Start of The input

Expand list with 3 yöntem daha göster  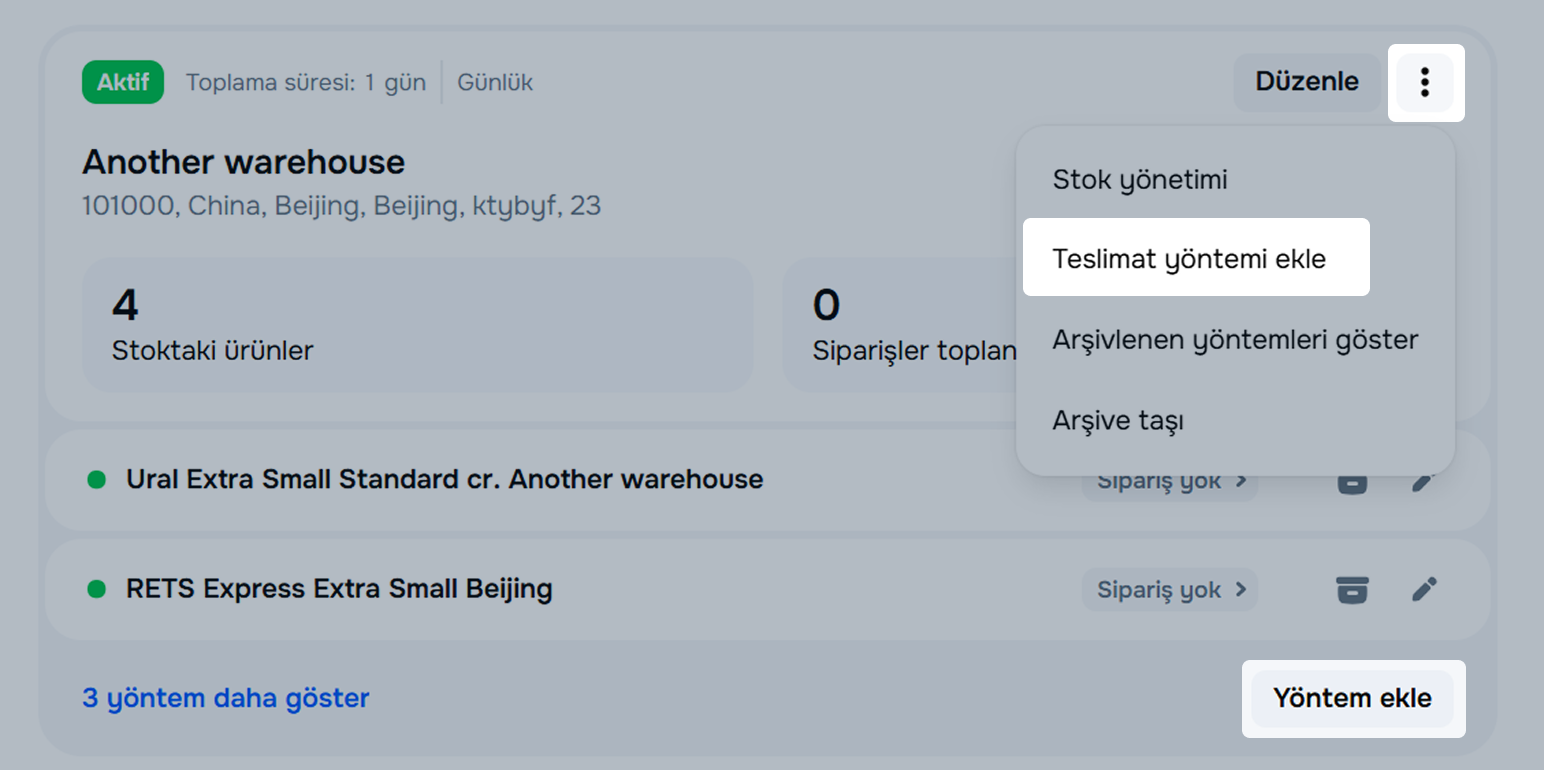[226, 698]
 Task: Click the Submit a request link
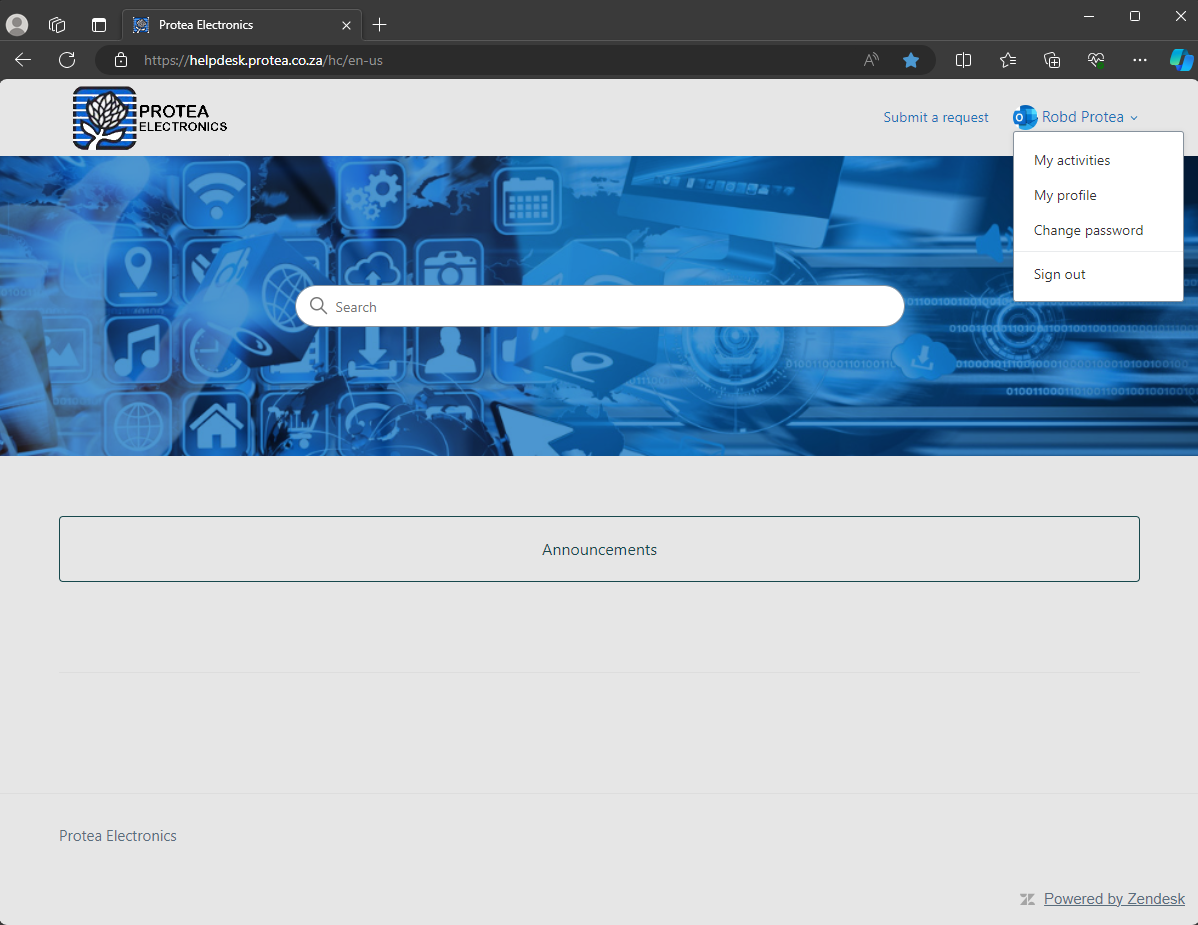pyautogui.click(x=935, y=117)
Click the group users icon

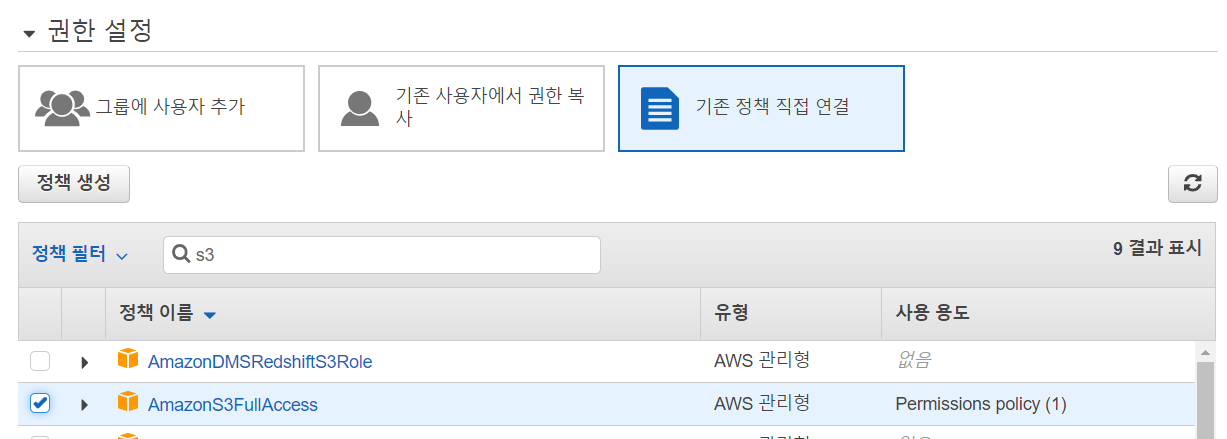[62, 107]
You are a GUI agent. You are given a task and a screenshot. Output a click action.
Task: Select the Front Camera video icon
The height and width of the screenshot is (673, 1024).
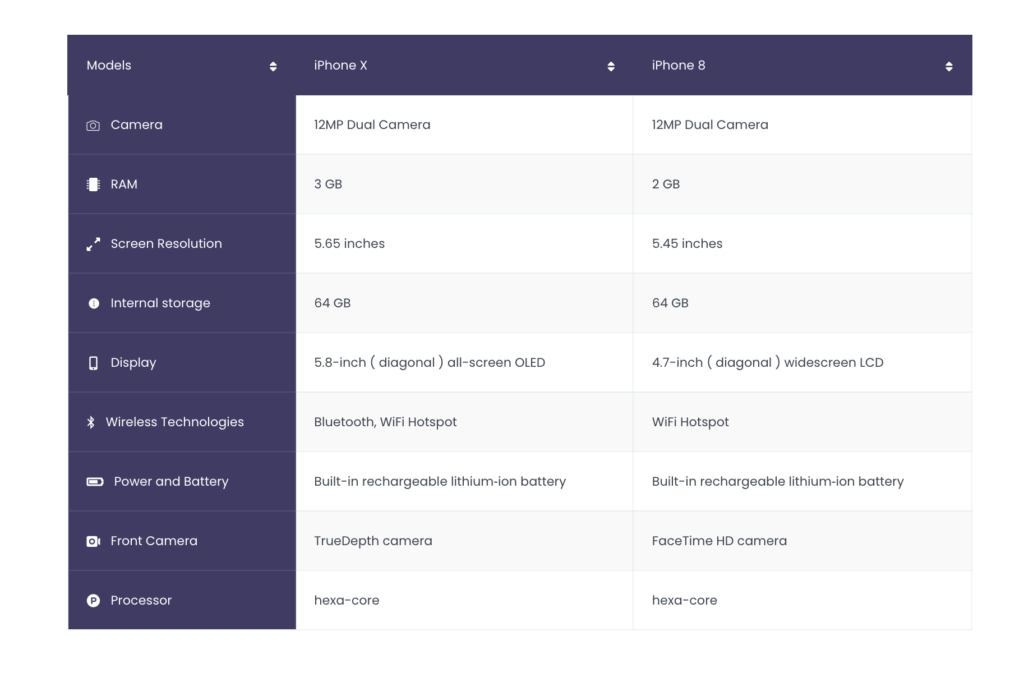coord(93,540)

End of The input

Work required:
What is needed here is an exact copy of the lines from the line containing "Task: Click the Submit a request link" through the end of the records, with every picture left out.

Task answer:
 Task: Click the Submit a request link
pyautogui.click(x=935, y=117)
Click the group users icon

[62, 107]
You are a GUI agent. You are given a task and a screenshot. Output a click action.
Task: Select the Front Camera video icon
The height and width of the screenshot is (673, 1024).
coord(93,540)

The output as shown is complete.